Instructions ::
A. In the forum thread on screw-in fluorescents below, what price is listed for the Current-USA 48" Satellite 2*65W fixture?
B. Copy word for word the part of the forum thread on screw-in fluorescents below starting at "Or look for" and ending at "as my tank)".

+++ Selected passage +++

I would highly suggest getting that TEK also, IMO it is the best performing, coolest running, most efficient light fixture out there for under $300 (if you look you can find it for that)
Or look for the TEK, NOVA, HELIOS or ICE CAP DIY T5 kits.

And don't cheap out and get the CURRENT NOVA EXTREME, it only has one reflector for all 4 (8) bulbs and it is noisy from what I have read, and big and bulky and wobbly on the cheap plastic legs, and it comes with Salt Water bulbs, so you will have to replace at least two bulbs up front. ( I am sure that there are some out there who are happy with this fixture, but I bet they would be happier with a Tek for a little more money up front)


----------



## Beaver (Mar 27, 2007)

*Re: Screw in fluorescents*

AH does have 96w available but its only 34.5" long. Two 55watt kits would be 48"(same as my tank)
But i would want more then just 110watts.
I just find the T-5 stuff lots of $$$$
especially in Canada
The best one i have found yet is 
Current-USA:
48" Satellite 2*65W Sunpaq PC w/Lunar Light $184.99CAD


----------



## goalcreas (Nov 20, 2006)

*Re: Screw in fluorescents*

check this link for DIY T5 parts

http://www.hellolights.com/t5fldiypa.html


----------



## goalcreas (Nov 20, 2006)

*Re: Screw in fluorescents*

I meant this one

http://www.hellolights.com/482x54wt5hor.html


----------



## Beaver (Mar 27, 2007)

*Re: Screw in fluorescents*

So do T-5s save that much more energy then CFs?


----------



## Markalot (Feb 14, 2007)

+++ Raw data +++

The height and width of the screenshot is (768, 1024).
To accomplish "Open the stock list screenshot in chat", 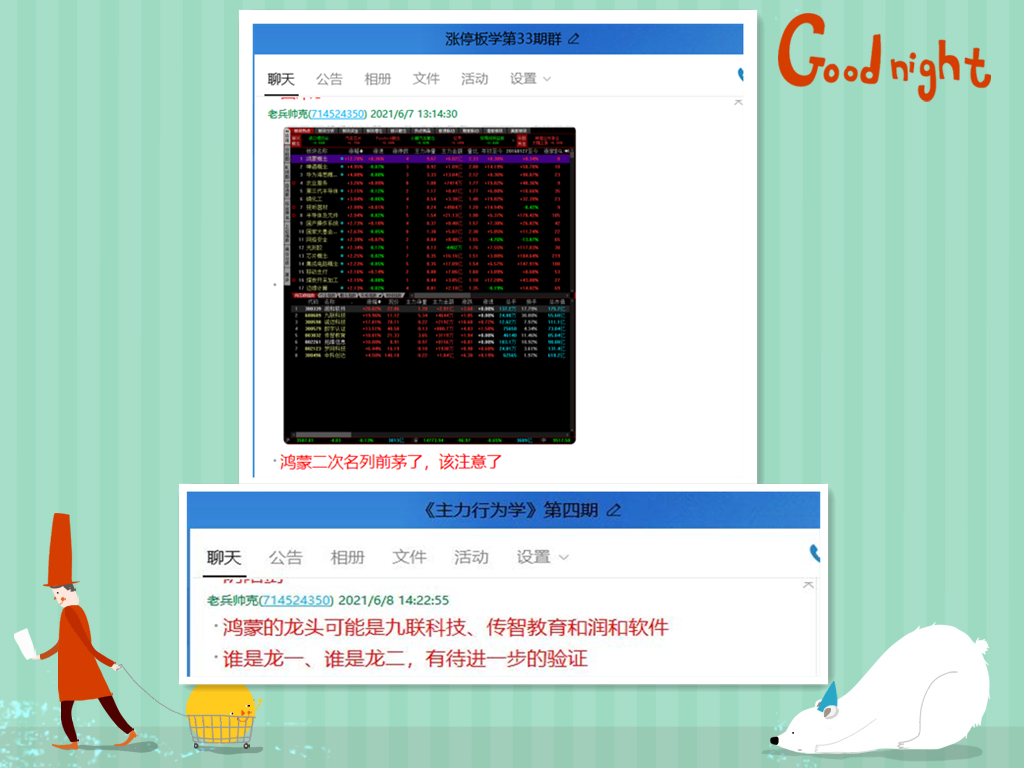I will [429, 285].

+++
+++ Raw data +++

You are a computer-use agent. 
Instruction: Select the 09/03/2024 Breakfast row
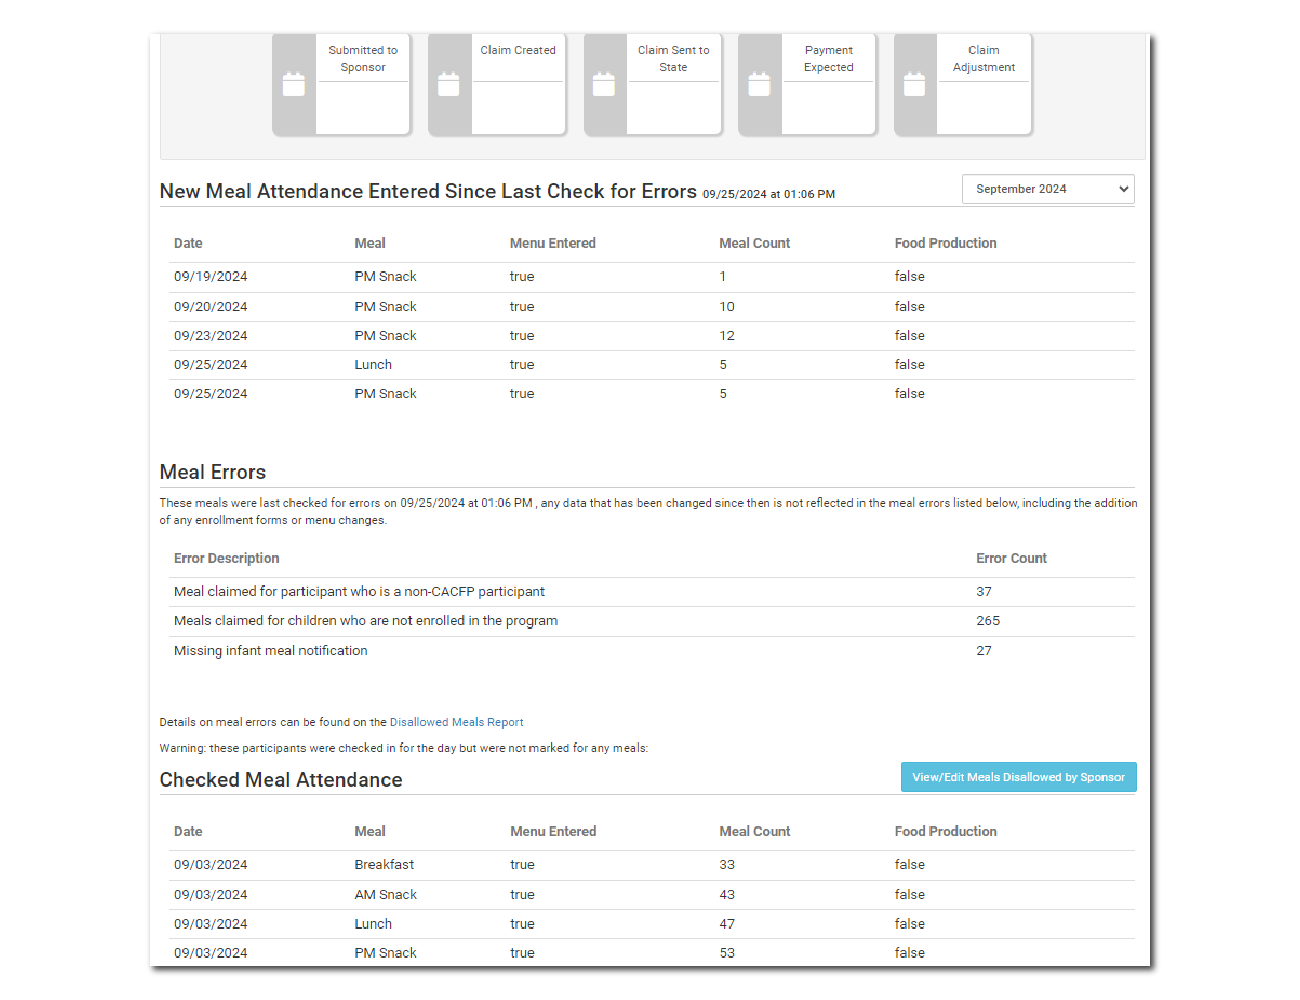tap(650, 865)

+++

Solutions to each task ::
A. $184.99CAD

B.
Or look for the TEK, NOVA, HELIOS or ICE CAP DIY T5 kits.

And don't cheap out and get the CURRENT NOVA EXTREME, it only has one reflector for all 4 (8) bulbs and it is noisy from what I have read, and big and bulky and wobbly on the cheap plastic legs, and it comes with Salt Water bulbs, so you will have to replace at least two bulbs up front. ( I am sure that there are some out there who are happy with this fixture, but I bet they would be happier with a Tek for a little more money up front)


----------



## Beaver (Mar 27, 2007)

*Re: Screw in fluorescents*

AH does have 96w available but its only 34.5" long. Two 55watt kits would be 48"(same as my tank)